Create a new storage with chunks selected by given function.

If called on a subclass this correctly returns an instance of that subclass instead.

Parameters:

select (callable) – function that takes this storage as the first argument and the chunk index to sample as the second argument; if it returns True it will be part of the new storage.

Returns:

storage with the selected chunks

Return type:

FlattenedStorage or subclass

set_array(name, frame, value)[source]#

Add array for given structure.

Works for per chunk and per element arrays.

Parameters:
  • name (str) – name of array to set

  • frame (int, str) – selects structure to set, as in get_strucure()

  • value – value (for per chunk) or array of values (for per element); type and shape as per hasarray().

Raises:

KeyError – if array with name does not exists

split(array_names: Iterable[str]) FlattenedStorage#

Return a new storage with only the selected arrays present.

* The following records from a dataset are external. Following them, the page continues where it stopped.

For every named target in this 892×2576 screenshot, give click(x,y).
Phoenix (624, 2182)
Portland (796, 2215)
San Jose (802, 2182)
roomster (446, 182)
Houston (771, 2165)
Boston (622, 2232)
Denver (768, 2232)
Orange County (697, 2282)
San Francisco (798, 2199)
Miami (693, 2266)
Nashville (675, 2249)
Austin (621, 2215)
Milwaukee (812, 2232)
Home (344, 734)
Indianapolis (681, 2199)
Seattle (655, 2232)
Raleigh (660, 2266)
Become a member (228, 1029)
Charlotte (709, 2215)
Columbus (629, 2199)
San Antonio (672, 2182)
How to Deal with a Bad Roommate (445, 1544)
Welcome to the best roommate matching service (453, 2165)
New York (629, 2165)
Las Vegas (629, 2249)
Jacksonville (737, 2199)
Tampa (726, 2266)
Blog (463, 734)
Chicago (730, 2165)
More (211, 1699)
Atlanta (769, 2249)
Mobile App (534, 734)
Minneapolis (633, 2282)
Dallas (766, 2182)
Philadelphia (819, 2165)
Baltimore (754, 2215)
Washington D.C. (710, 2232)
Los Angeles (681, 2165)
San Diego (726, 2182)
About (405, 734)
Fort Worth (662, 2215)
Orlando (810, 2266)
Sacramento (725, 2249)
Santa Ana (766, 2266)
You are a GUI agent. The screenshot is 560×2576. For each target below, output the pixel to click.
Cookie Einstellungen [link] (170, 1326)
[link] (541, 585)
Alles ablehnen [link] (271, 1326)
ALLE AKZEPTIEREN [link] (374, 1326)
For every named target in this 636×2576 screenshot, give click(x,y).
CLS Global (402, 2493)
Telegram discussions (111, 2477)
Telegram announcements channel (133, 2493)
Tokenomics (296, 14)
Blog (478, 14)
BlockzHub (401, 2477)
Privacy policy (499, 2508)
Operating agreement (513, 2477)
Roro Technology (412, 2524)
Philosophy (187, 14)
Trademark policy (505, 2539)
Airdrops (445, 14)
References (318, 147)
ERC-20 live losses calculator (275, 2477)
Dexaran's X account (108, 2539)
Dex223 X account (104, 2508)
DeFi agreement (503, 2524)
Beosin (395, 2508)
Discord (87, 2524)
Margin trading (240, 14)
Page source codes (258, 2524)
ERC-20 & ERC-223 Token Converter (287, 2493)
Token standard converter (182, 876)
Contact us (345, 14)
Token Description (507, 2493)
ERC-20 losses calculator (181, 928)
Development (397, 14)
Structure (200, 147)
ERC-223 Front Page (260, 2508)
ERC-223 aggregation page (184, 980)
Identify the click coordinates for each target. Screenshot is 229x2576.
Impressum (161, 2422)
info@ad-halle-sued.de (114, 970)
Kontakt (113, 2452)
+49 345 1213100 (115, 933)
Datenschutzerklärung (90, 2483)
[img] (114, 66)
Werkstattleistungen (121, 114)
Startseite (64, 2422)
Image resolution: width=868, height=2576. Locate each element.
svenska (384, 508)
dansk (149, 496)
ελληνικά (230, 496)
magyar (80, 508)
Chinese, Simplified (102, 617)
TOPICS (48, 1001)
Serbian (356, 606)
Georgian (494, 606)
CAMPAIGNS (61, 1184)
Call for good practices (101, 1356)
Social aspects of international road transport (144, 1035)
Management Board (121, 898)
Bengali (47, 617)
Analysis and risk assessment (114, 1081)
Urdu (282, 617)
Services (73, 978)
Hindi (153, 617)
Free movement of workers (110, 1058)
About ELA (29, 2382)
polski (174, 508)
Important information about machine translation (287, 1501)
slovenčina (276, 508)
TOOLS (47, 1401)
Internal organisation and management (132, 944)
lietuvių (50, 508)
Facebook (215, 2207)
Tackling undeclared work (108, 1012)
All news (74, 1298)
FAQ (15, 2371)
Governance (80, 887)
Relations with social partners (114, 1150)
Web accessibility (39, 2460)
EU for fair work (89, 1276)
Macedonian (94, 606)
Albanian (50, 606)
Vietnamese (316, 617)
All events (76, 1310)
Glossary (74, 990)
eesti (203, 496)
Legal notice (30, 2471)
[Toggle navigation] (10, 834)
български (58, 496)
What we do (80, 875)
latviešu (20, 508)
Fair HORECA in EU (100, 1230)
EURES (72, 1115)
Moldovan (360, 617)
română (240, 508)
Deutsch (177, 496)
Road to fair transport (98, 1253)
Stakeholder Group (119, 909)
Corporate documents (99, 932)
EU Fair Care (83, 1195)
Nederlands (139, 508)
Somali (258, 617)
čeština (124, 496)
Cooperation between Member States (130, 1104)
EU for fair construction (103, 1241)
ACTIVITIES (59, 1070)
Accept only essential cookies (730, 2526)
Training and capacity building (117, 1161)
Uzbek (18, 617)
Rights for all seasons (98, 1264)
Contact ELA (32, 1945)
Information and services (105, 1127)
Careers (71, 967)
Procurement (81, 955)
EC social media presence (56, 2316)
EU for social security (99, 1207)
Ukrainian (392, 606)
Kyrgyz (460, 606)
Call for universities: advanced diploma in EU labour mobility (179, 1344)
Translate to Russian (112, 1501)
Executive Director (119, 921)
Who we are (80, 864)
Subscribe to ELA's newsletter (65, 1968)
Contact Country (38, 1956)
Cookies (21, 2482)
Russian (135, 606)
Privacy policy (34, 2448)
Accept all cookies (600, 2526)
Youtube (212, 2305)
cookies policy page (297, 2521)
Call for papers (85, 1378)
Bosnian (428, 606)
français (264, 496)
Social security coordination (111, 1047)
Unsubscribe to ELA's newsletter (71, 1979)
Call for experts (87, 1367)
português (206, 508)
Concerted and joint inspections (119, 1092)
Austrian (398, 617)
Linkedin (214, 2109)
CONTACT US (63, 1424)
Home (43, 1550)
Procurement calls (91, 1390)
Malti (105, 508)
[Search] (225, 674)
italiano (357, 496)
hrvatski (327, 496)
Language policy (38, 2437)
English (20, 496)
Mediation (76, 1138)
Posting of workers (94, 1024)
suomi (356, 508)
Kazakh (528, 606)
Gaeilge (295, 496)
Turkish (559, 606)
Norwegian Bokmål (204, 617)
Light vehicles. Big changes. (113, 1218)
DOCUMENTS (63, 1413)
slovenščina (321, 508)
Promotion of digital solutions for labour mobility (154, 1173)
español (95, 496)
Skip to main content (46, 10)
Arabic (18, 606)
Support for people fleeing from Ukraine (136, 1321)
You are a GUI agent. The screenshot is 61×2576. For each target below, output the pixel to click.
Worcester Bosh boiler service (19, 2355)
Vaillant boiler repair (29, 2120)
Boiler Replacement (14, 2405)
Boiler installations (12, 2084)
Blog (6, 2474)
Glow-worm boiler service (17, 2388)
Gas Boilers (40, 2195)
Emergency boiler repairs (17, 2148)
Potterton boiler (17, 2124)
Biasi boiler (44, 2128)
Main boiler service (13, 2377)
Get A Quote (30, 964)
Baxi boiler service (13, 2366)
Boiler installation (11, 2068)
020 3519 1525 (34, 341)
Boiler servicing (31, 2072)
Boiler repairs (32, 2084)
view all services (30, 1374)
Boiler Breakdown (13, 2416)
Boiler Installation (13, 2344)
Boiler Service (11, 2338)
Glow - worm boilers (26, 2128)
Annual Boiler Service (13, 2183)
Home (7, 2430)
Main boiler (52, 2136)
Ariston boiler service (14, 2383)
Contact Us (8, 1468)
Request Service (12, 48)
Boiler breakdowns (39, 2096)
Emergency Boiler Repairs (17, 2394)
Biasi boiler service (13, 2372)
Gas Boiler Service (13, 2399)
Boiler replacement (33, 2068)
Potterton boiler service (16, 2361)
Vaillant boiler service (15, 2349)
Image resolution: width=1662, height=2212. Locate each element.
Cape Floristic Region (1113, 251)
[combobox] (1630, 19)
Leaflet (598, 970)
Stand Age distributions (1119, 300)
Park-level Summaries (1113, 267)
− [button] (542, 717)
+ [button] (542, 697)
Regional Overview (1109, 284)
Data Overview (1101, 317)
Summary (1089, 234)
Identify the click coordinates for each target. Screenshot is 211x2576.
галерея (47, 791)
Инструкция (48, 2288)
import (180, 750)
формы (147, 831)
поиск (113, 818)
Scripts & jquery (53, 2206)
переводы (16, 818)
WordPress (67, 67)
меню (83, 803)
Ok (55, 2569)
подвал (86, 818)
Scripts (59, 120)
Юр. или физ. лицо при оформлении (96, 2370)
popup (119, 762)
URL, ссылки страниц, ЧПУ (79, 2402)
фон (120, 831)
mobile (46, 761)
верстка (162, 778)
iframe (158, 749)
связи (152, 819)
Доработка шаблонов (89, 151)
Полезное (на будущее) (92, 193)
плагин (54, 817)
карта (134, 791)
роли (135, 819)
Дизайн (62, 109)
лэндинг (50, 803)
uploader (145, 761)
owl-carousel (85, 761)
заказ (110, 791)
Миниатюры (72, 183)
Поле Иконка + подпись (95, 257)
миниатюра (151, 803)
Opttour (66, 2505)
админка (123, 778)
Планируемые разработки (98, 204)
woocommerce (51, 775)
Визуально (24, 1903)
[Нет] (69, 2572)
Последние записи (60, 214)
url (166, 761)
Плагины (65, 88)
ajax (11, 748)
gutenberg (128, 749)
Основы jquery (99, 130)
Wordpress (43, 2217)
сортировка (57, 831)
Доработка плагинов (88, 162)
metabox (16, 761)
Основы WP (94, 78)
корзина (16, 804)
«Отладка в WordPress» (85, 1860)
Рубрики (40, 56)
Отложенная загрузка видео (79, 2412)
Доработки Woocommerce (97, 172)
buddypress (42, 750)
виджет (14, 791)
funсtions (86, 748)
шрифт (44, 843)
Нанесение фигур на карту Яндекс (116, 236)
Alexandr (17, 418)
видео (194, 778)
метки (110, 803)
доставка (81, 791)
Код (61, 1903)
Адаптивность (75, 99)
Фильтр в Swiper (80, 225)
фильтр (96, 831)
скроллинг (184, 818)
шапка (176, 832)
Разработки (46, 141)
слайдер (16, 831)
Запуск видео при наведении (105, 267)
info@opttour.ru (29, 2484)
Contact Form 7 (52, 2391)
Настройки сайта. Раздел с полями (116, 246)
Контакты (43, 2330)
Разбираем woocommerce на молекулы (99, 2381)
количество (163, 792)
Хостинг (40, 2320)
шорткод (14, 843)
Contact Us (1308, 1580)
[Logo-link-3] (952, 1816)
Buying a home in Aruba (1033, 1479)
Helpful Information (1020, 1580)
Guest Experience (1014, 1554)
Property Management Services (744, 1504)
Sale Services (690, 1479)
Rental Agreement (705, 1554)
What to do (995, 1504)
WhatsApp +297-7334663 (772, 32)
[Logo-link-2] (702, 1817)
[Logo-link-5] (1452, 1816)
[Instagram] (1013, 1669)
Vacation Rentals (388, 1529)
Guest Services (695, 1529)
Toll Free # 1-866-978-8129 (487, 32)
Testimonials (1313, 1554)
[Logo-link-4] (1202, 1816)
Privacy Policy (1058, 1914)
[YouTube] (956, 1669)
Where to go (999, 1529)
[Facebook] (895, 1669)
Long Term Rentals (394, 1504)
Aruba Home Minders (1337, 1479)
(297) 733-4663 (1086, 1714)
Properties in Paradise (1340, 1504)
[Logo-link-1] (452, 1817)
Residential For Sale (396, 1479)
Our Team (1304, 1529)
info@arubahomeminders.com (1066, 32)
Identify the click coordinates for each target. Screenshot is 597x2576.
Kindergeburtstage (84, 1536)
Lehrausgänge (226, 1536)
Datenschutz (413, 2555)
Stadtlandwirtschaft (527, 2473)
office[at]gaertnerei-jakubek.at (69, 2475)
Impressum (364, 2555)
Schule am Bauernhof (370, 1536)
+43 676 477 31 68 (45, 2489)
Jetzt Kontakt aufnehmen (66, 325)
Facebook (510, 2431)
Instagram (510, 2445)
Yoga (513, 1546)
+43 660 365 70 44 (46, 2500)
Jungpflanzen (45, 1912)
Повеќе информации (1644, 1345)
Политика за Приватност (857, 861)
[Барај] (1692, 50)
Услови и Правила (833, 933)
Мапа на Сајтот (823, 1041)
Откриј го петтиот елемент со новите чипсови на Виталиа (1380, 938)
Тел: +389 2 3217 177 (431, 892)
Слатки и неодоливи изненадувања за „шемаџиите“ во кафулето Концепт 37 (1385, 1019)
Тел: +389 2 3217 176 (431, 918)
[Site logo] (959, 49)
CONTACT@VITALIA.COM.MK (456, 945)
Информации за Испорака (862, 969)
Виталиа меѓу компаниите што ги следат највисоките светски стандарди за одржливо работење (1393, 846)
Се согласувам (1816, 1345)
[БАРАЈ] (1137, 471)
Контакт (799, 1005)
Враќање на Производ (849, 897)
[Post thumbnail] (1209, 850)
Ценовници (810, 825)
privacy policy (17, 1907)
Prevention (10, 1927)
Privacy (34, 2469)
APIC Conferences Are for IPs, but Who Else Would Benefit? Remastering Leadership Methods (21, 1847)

Arrays are deep-copied from self.

Parameters:

array_names (list of str) – names of the arrays to present in new storage

Returns:

storage with split arrays

Return type:

FlattenedStorage

to_dict() dict#

Reduce the object to a dictionary.

Returns:

serialized state of this object

Return type:

dict

to_hdf(hdf: ProjectHDFio, group_name: str = None)#

Write object to HDF.

If group_name is given create a subgroup in hdf first.

Parameters:
  • hdf (ProjectHDFio) – HDF group to write to

  • group_name (str, optional) – name of subgroup

to_pandas(explode=False, include_index=False) DataFrame#

Convert arrays to pandas dataframe.

Parameters:

explode (bool) – If False values of per element arrays are stored in the dataframe as arrays, otherwise each row in the dataframe corresponds to an element in the original storage.

Returns:

table of array values

Return type:

pandas.DataFrame

transform_structures(modify) TransformStructure#

Return a modified object by applying a function to each object lazily.

Parameters:

modify (function) – applied to each structure, has to return the modified structure

Returns:

a container with the modified structures

Return type:

TransformStructure

unlocked() _UnlockContext#

Unlock the object temporarily.

Context manager returns this object again and relocks it after the with statement finished.

Note

lock() vs. unlocked()

There is a small asymmetry between these two methods. lock() can only be done once (meaningfully), while unlocked() is a context manager and can be called multiple times.